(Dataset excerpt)
———

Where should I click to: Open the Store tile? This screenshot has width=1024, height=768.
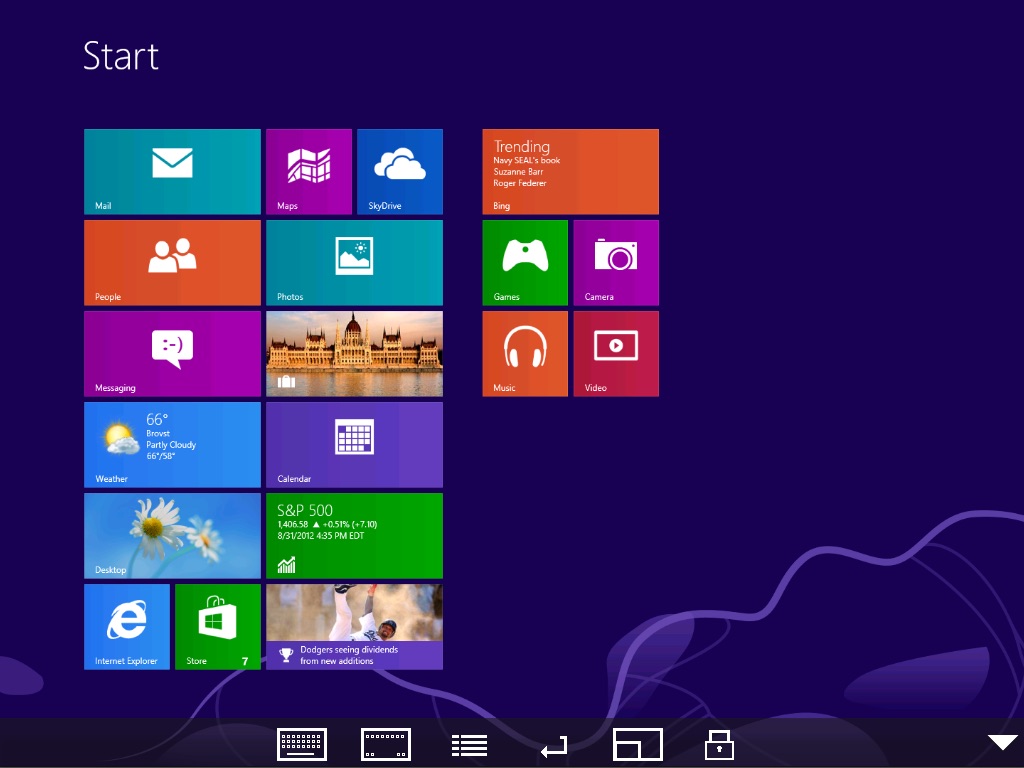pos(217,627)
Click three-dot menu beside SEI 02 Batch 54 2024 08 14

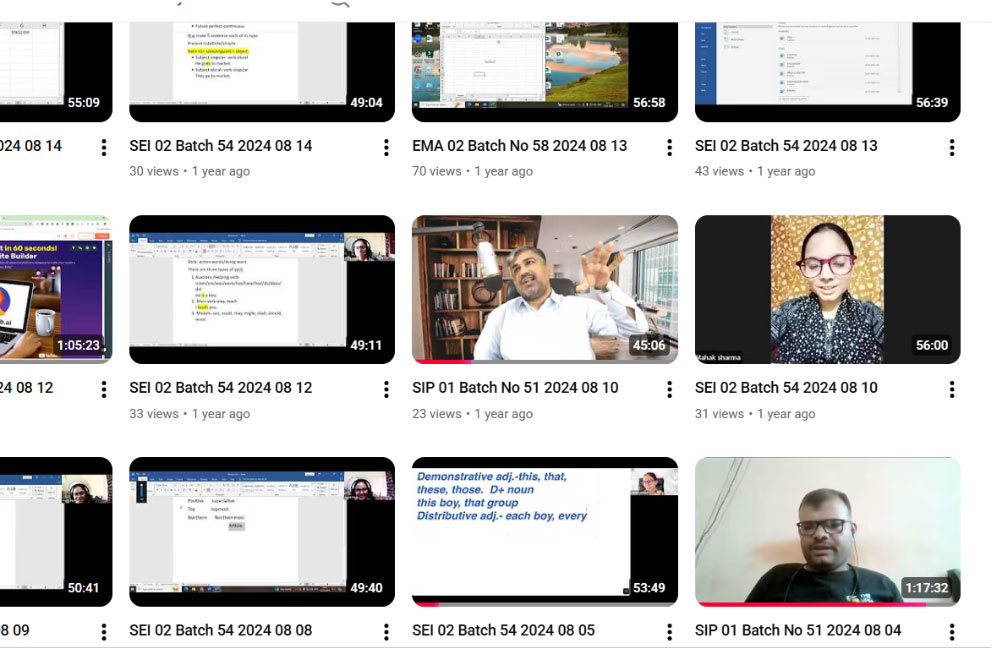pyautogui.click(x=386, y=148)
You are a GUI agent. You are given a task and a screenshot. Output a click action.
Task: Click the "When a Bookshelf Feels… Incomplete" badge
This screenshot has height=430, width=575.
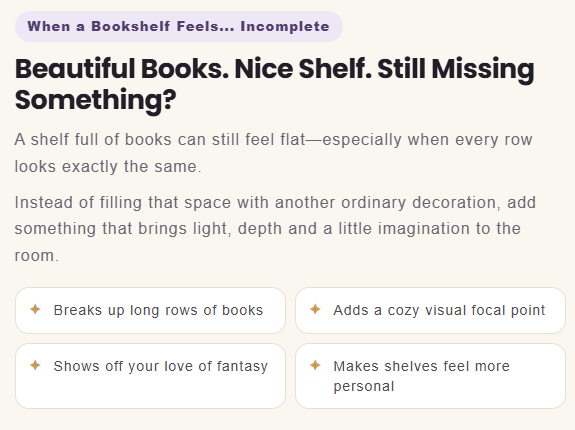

———

• EXERCISE OBJECTIVE: Rewrite the lines of the records above as a numbered list, skipping blank lines and leaving out the pictures.

• FULL SOLUTION:
1. Where should I click to: Open the Store tile? This screenshot has width=1024, height=768.
2. pos(217,627)
3. Click three-dot menu beside SEI 02 Batch 54 2024 08 14
4. pyautogui.click(x=386, y=148)
5. You are a GUI agent. You are given a task and a screenshot. Output a click action.
6. Task: Click the "When a Bookshelf Feels… Incomplete" badge
7. This screenshot has height=430, width=575.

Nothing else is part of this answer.